According to Law360, new international minimum tax rules would apply to global companies with revenue above €750 million for at least two out of four years, according to a text released Monday by the Organization for Economic Cooperation and Development.

The scope is in line with a draft of the rules, which reflect the minimum tax agreed to in principle by nearly 140 jurisdictions in October, reported on by Law360 last week. Countries at that time also agreed on the outlines of an additional so-called pillar that redistributes some tax revenue of the world's largest corporations.
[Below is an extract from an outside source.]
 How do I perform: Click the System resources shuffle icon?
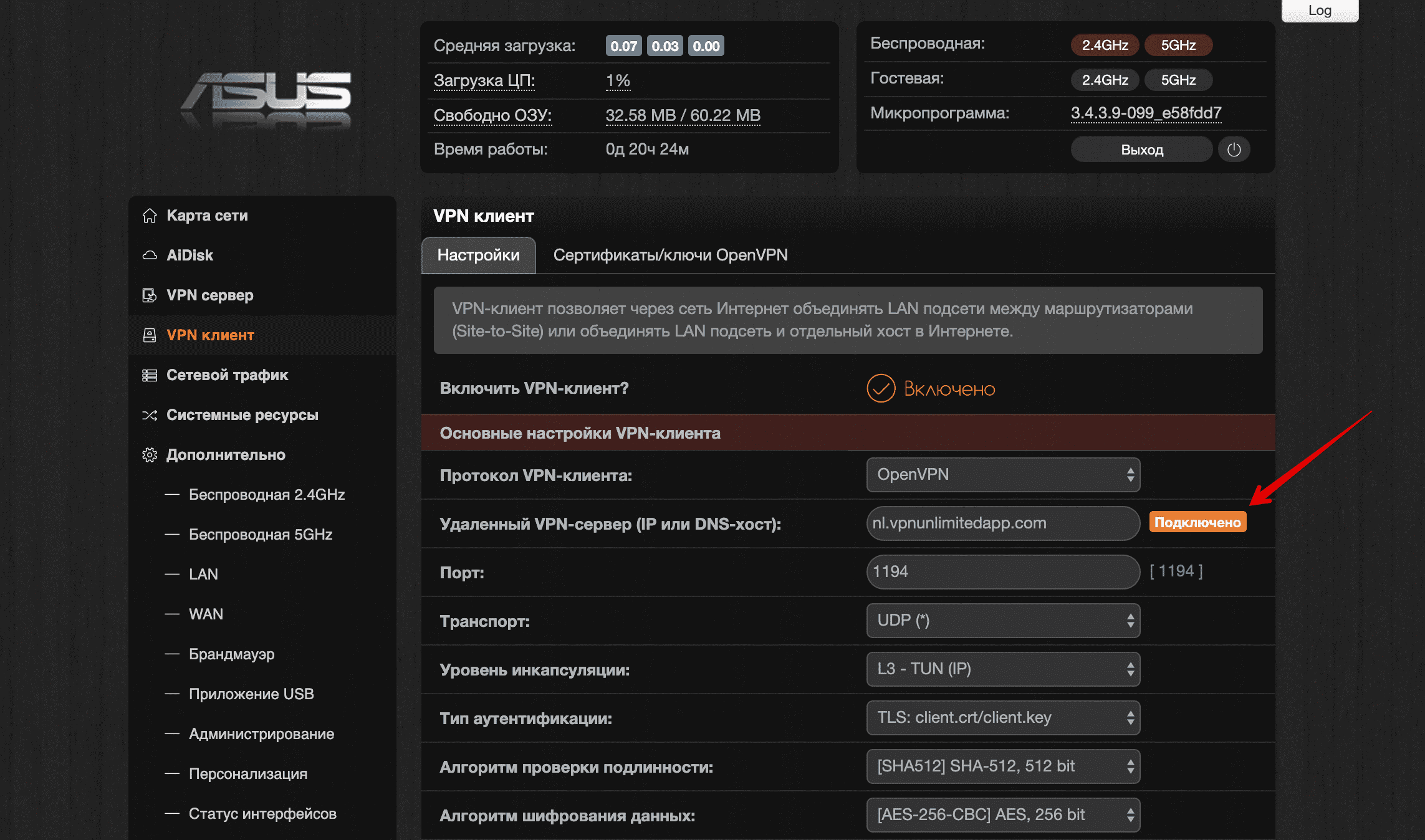coord(150,415)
"The model rules released today are a significant building block in the development of a two-pillar solution, converting the foundations of a political agreement reached in October into enforceable rules," said Pascal Saint-Amans, head of the OECD's Center for Tax Policy and Administration, in a news release. Guidelines on implementing the reallocation of taxing rights, known as Pillar One, are expected next year.

The rules for Pillar Two include a 15% minimum effective tax rate on a country-by-country basis, which is designed to ensure that large multinational companies can't escape tax regardless of where they do business. The OECD estimates that the new rules will generate about $150 billion in additional global tax revenues per year.

The minimum tax rules create a "top-up tax" that would apply to profits in a jurisdiction when its effective tax rate drops below the 15% minimum rate. They are due to be transposed into countries' domestic law in 2022 and enter into force in the following year. The European Union is due to present its version of the minimum tax law Wednesday, which will then likely need to be agreed to unanimously by all member countries to become law. Other jurisdictions are expected to introduce similar legislation next year.

The OECD minimum tax rules don't cover all forms of corporate income. They allow for exclusions, or carveouts, of 5% of the carrying value of assets in a jurisdiction. These assets include property, plant and equipment as well as natural resources, leased rights of tangible assets and licenses received from the government. The carveout doesn't include the value of property that is held for sale, lease or investment, the document said.

The OECD said it would release commentary on the model rules and address how they will coexist with the U.S. global intangible low-taxed income rules early next year. Countries working under the auspices of the OECD are working on a model for the "subject to tax" rule, which targets intercompany payments designed to shift profits to low-tax jurisdictions. The OECD plans a public forum on the implementation of Pillar Two in February and one on the subject-to-tax rule in March, the news release said.